The grafting flame-retardant synergist DOPO comprises the following steps:

step S51, loading 4g of graphene on a modified fly ash floating bead sample in a beaker, and adding 50ml of absolute ethyl alcohol;

step S52 is again based on mass ratio m_{Graphene-loaded modified fly ash floating bead}：m_DOPO1:6 adding DOPO in N₂Under the condition, stirring and reacting for 9 hours to obtain the graphene-DOPO loaded modified fly ash floating bead K-FB @ RGO-DOPO;

step S53 is washed 3 times by tetrahydrofuran and absolute ethyl alcohol according to the volume ratio of 1:1, filtered and dried, and then dried in an oven at 80 ℃ for 4 hours.

The obtained modified fly ash floating bead loaded graphene grafted flame-retardant synergist DOPO is applied to the flame-retardant and antistatic effects in the processing synthesis of thermoplastic polyurethane elastomers.

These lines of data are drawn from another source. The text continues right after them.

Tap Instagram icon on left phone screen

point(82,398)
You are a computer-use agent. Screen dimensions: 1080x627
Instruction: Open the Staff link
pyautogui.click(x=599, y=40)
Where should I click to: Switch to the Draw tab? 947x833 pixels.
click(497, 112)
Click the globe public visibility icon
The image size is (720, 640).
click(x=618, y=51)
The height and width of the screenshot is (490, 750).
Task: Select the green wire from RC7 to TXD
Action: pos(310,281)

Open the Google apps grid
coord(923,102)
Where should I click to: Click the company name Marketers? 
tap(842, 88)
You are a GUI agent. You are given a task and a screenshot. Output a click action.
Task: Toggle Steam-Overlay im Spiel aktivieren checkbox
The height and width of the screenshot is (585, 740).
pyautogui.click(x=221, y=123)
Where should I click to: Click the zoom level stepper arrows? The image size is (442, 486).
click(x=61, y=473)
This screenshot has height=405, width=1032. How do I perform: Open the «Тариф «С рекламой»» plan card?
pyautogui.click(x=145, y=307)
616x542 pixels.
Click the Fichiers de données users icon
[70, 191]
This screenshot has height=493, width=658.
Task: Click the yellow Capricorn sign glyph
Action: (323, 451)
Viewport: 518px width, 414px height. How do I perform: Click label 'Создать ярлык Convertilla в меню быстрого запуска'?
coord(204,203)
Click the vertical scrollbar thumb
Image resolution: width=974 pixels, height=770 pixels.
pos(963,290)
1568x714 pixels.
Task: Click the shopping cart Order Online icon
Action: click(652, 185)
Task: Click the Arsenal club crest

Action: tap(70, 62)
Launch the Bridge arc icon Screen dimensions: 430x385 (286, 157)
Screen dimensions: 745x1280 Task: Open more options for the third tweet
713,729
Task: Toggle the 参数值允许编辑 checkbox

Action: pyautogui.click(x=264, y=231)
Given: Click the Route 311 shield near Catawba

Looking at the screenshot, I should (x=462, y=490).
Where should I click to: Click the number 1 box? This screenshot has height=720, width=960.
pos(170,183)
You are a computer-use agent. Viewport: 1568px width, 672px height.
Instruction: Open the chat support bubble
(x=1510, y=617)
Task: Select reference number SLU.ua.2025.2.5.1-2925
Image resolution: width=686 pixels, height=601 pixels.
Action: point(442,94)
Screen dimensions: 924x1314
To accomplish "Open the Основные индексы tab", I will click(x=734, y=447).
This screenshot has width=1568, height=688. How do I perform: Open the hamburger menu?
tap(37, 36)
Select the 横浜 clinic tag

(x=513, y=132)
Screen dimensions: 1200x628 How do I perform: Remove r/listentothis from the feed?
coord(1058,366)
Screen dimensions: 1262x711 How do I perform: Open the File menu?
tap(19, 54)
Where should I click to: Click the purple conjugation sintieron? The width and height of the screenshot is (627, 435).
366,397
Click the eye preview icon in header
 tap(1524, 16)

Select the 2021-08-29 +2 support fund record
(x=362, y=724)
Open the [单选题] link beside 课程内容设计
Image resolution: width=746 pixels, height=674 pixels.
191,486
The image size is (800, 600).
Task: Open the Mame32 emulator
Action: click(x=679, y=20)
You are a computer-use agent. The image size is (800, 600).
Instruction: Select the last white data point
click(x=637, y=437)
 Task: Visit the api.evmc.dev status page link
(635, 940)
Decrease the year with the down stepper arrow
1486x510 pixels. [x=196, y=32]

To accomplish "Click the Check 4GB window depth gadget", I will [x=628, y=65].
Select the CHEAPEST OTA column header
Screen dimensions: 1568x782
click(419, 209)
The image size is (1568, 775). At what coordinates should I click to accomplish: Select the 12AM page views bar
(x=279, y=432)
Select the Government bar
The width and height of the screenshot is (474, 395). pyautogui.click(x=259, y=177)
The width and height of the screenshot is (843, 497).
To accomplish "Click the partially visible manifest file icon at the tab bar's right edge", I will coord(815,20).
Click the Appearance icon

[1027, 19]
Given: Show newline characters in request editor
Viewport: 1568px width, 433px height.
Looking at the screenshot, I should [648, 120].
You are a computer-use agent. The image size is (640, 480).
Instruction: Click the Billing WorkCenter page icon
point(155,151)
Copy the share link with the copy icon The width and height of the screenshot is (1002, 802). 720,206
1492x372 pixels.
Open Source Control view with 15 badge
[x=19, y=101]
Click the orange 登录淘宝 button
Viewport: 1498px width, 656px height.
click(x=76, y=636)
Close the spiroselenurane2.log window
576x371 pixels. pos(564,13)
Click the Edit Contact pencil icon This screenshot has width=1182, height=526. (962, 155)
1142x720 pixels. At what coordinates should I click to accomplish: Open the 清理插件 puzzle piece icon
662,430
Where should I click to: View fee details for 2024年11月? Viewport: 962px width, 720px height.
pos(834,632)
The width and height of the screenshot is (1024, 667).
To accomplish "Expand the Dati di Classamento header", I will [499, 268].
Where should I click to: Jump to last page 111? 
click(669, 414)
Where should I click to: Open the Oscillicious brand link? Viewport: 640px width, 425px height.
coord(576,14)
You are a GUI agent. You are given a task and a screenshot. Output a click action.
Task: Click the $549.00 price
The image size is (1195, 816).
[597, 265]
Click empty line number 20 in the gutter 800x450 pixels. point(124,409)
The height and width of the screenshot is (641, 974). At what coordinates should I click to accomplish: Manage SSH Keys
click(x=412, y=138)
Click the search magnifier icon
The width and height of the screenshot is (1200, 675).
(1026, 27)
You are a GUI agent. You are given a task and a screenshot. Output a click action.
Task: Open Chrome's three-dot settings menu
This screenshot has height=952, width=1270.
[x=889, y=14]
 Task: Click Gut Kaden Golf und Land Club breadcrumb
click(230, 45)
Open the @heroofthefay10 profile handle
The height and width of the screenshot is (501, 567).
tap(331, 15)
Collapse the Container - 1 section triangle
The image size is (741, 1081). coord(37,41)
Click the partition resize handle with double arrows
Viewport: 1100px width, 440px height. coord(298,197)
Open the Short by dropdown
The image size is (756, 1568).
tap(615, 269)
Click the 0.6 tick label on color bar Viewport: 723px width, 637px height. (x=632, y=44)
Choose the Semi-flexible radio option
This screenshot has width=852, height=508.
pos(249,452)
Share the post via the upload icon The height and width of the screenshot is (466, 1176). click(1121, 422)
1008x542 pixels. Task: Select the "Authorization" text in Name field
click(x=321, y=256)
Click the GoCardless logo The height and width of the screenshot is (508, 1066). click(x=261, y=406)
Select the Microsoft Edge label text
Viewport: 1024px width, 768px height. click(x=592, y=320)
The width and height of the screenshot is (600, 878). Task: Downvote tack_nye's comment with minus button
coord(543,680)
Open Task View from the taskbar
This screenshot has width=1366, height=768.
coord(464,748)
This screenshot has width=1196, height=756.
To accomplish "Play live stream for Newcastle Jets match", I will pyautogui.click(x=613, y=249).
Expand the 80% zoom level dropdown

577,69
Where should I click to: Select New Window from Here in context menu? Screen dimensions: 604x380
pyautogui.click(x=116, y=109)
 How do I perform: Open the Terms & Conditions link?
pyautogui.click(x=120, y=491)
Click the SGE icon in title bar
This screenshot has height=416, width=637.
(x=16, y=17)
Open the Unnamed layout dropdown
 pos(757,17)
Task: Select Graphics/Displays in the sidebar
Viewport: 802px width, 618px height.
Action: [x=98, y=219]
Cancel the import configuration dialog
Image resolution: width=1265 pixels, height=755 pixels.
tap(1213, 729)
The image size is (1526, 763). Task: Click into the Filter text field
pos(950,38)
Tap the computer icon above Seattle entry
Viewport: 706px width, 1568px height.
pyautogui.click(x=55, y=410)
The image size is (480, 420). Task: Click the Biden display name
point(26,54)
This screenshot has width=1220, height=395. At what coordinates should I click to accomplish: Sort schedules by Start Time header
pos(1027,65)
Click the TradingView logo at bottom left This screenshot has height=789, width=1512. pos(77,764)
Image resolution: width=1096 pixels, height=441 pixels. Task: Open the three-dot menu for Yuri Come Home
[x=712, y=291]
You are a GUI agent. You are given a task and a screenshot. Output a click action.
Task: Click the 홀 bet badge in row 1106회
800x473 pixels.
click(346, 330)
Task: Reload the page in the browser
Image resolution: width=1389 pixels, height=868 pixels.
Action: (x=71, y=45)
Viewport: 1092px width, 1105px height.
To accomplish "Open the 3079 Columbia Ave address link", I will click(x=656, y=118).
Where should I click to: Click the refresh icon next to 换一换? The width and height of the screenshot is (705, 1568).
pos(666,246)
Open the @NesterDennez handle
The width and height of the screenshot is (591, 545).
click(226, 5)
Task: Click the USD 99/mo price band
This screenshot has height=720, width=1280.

The invention has the beneficial effects that:

the modified fly ash floating bead loaded graphene grafted flame-retardant synergist DOPO prepared by the invention can better recycle the waste generated when the pulverized coal is combusted in a boiler. And the characteristics of the fly ash floating bead and the graphene and the effect of the synergistic flame retardant DOPO are combined, so that the flame retardant is applied to the flame retardance of the thermoplastic polyurethane elastomer. The fly ash floating bead grafted with the modified graphene loaded by DOPO has better mechanical property, flame retardant property and antistatic effect in the processing process of the thermoplastic polyurethane elastomer, and has wide application prospect and market demand in practical application.

Drawings

FIG. 1 is a SEM image of fly ash floating beads;

FIG. 2 is an SEM image of a modified fly ash floating bead;

FIG. 3 is an SEM image of modified fly ash floating bead-loaded graphene;

FIG. 4 is a K-FB @ RGO-DOPOSEM map.

Detailed Description

For further disclosure, but not limitation, the present invention is described in further detail below with reference to examples.